Tasks to carry out -
**a)** Decide whether each statement agrees with the article about leaving legalism that comes with the data: (i) Vuolo lives in California; (ii) Vuolo criticizes her parents in her book; (iii) Josh Duggar faced legal charges after his parents discovered what he had done. Answer yes or no for each, and quote the words of the article that settle it.
**b)** According to the article about leaving legalism that comes with the data, what topics does Kendra Fletcher blog about?

Given text -
##############################
Kendra Fletcher, author of Lost and Found and Leaving Legalism, has seen the value of testimony among those who have made the difficult decision to move away from the religion, rules, and community that once encompassed their lives. “When we realize that others are walking a similar path, we can hold each other up in our grief and in our joy,” she said.
Fletcher, who blogs about faith and homeschooling, belongs to an online community of Christians who have left legalistic communities. It can be hard to find balance on the other side, especially when people find comfort, order, and a sense of control in black-and-white religious rules.
“What I see is either a complete rejection of Christ and the gospel—the baby out with the bathwater—or a shift to a type of practice that is legalism-adjacent,” she said. “Most of us ride a pendulum swing. Somewhere along the path out of a legalistic environment, we have to encounter Christ all over again or it just becomes too easy to grab a pen and paper and write a fresh to-do list.”
Because Vuolo experienced for herself a degree of comfort and certainty within Gothard’s system, she can see why her parents still follow his teachings. She does not criticize her mom and dad, Michelle and Jim Bob Duggar, in the book but places blame on Gothard himself.
“When you’re in that setting, you can just lean so heavily into it and be engrossed in it, ingrained in it, and think that’s what is best for everyone,” she told CT. “And at the same time, I will come down very hard against Bill Gothard in his teachings because he is the leader of this. And I want to share in a way that, whenever Scripture comes up, it exposes the darkness and the error.”
The Duggar family has been criticized from the outside for their affiliations with Gothard, particularly around their oldest child, Josh Duggar, who had attended a training program through IBLP as a teenager after his parents discovered he had sexually molested girls in their home. There was no legal report or charges against him. The 34-year-old was convicted last year of possessing child sex abuse material.
“One of the hardest realities in my life is that my brother Josh very publicly displayed some of the same hypocrisy as Gothard,” Vuolo wrote. She has not spoken to Josh in over two years.
Living in California—as one of the only Duggar kids to move from their home state of Arkansas—Vuolo’s life looks different now. She ministers to college girls even though she didn’t go to college, and she’s learning to swim for the first time. The mom of two likes secular music and museums and riding bikes in pants rather than skirts.
But the biggest difference is what happens when she opens the Bible, she said. Instead of reading the Psalms and assuming the warnings around destruction and disobedience are meant for her, she finds refuge in an expression of fatherly love. She remembers the promise in John 10:28 that God keeps her and no one can pluck her out of God’s hand.
“That’s a beautiful thing that I now find rest for my soul in—realizing like it’s not this performance-based religion,” she said. “That’s just religion. That’s not a relationship with Jesus.”
##############################
Provided material -
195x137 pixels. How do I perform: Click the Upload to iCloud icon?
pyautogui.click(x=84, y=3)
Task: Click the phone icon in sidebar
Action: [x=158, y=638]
##############################
Exercise solutions -
**a)**
(i) Yes: "Living in California—as one of the only Duggar kids to move from their home state of Arkansas"
(ii) No: "She does not criticize her mom and dad, Michelle and Jim Bob Duggar, in the book but places blame on Gothard himself."
(iii) No: "There was no legal report or charges against him."

**b)** Faith and homeschooling.